Aproveitando o novo cenário, o governo norte-americano conseguiu assumir um papel de liderança na mobilização da inovação entre empresas grandes e pequenas e laboratórios de universidades e do governo. A estrutura dinâmica e flexível da Darpa permitiu que ela maximizasse seu poder crescente para gerar competição real por toda a rede. A agência conseguiu aumentar o fluxo de conhecimento entre os grupos de pesquisa concorrentes por meio da realização de workshops para o compartilhamento de ideias; conectou pesquisadores de universidades a empresários interessados em começar uma nova empresa, promovendo o contato de startups com investidores, encontrando empresas maiores para comercializar a tecnologia, ou ajudando a conseguir contratos com o governo para auxiliar no processo de comercialização. Na década de 1970, a Darpa chegou até mesmo a assumir as despesas com o desenvolvimento de protótipos de chips de computador, financiando um laboratório ligado à Universidade do Sul da Califórnia (MAZZUCATO, 2014).

O computador pessoal surgiu nessa época, com o primeiro modelo da Apple sendo lançado em 1976. Na sequência disso, veio o boom da internet no Vale do Silício, quando o papel essencial da Darpa no crescimento maciço dos computadores pessoais recebeu grande atenção. Leslie aponta que o Vale do Silício:

deve sua atual configuração a padrões de gastos federais, estratégias corporativas, relações indústria-universidade e inovação tecnológica moldada pelos pressupostos e prioridades de política de defesa da Guerra Fria (LESLIE, 2000: 49 apud MAZZUCATO, 2014, p. 98).

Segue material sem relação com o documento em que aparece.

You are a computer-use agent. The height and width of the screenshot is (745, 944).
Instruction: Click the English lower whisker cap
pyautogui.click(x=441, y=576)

Na década de 1970, o Vale do Silício se transformou no “centro da inovação do computador” e o clima resultante, estimulado e alimentado pelo papel de liderança do governo no financiamento e pesquisa (básica e aplicada), foi aproveitado por empresas e empreendedores inovadores na chamada “Corrida do Ouro da Internet” (KENNEY, 2003;

77 SOUTHWICK, 1999 apud MAZZUCATO, 2014). Para Pena e Mazzucato (2016), o sucesso do Vale do Silício se deve à habilidade que essas organizações têm de aceitar o risco e a incerteza que existem em toda a cadeia de inovação, estando dispostas a experimentar e aprender a partir de tentativas e erros.

Essas mesmas habilidade e disposição parecem ter guiado a atuação governamental nos Estados Unidos, especialmente da Darpa, cujo modelo tinha como foco ajudar as empresas a desenvolver inovações de produtos e processos. Para Mazzucato, nesse modelo,

o governo atua como líder a ser imitado pelas empresas, em uma abordagem que é muito mais ‘mão na massa’, no sentido de que os funcionários do setor público trabalham diretamente com as empresas para identificar e seguir os caminhos inovadores mais promissores. Fazendo isso, o governo consegue atrair mentes brilhantes – exatamente o tipo de expertise que gera o dinamismo que o governo muitas vezes é acusado de não ter (MAZZUCATO, 2014: 116).

Na década de 1980, outro acontecimento importante que marcou a política industrial descentralizada dos Estados Unidos foi a criação do Small Business Innovation Development Act, que criou um consórcio entre a Small Business Association e diferentes agências governamentais, como o Departamento de Defesa, o Departamento de Energia e a Agência de Proteção Ambiental. Com o estabelecimento do programa Small Business Innovation Research (SBIR), as agências governamentais com grandes orçamentos para pesquisa passaram a designar uma fração (originalmente 1,25%) dos recursos para apoiar empresas pequenas, independentes, com fins lucrativos. Em decorrência, o programa assegurou apoio para um número significativo de startups altamente inovadoras (LERNER, 1999; AUDRETSCH, 2003 apud MAZZUCATO, 2014).

Torres-Freire, Maruyama e Polli (2017) chamam atenção para o fato de que o SBIR saltou de quinhentas empresas contempladas em 1983 para mais de 2,5 mil em 2012, quando atingiu um volume financeiro de contratos de aproximadamente US$2 bilhões, mostrando assim o aumento do apoio às empresas iniciantes inovadoras.